In December 1869, Lay was hired as a foreign advisor by the Meiji government of the Empire of Japan to assist in raising its first foreign loan, for 1 million pound sterling which was needed to finance the construction of Japan's first railways and telegraph lines. Having led the Japanese government to believe that he would raise the money through private investors, Lay instead floated Japanese sovereign bonds on the London Stock Exchange, arranging to have the interest on the bonds credited to his private accounts. When the Japanese government discovered the fraud, they cancelled his contract and appointed the British Oriental Bank in his place.

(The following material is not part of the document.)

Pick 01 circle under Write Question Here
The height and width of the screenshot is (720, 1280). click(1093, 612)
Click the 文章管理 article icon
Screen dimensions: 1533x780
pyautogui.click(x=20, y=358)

Two of Lay's brothers (Walter Thurlow Lay (1840–1917), Amoy Lay (1846–1911), two of his nephews (William George Lay (1862–1921), son of W.H. Lay, and Harry Lay (1894-?), son of Amoy Lay), and one grandnephew (Arthur Croall Hyde Lay (1900-) also served in the Chinese Maritime Customs Service.

==Legacy==
Lay Road, beside Yangtzepoo Creek in old Shanghai's Hongkew district (although now part of Yangpu), was named for Lay. Following the Communist conquest of Shanghai in 1949, however, it was renamed Lanzhou Road.

==Notes==

===Bibliography===
- Jack J. Gerson. Horatio Nelson Lay and Sino-British relations, 1854-1864. Cambridge, MA: Harvard University Press, 1972. ISBN 0-674-40625-7
- A.C. Hyde Lay. Four Generations in China, Japan and Korea. Edinburgh: Oliver & Boyd, 1952.
- Jonathan Spence. Western Advisers in China: To change China. London: Penguin, 1980.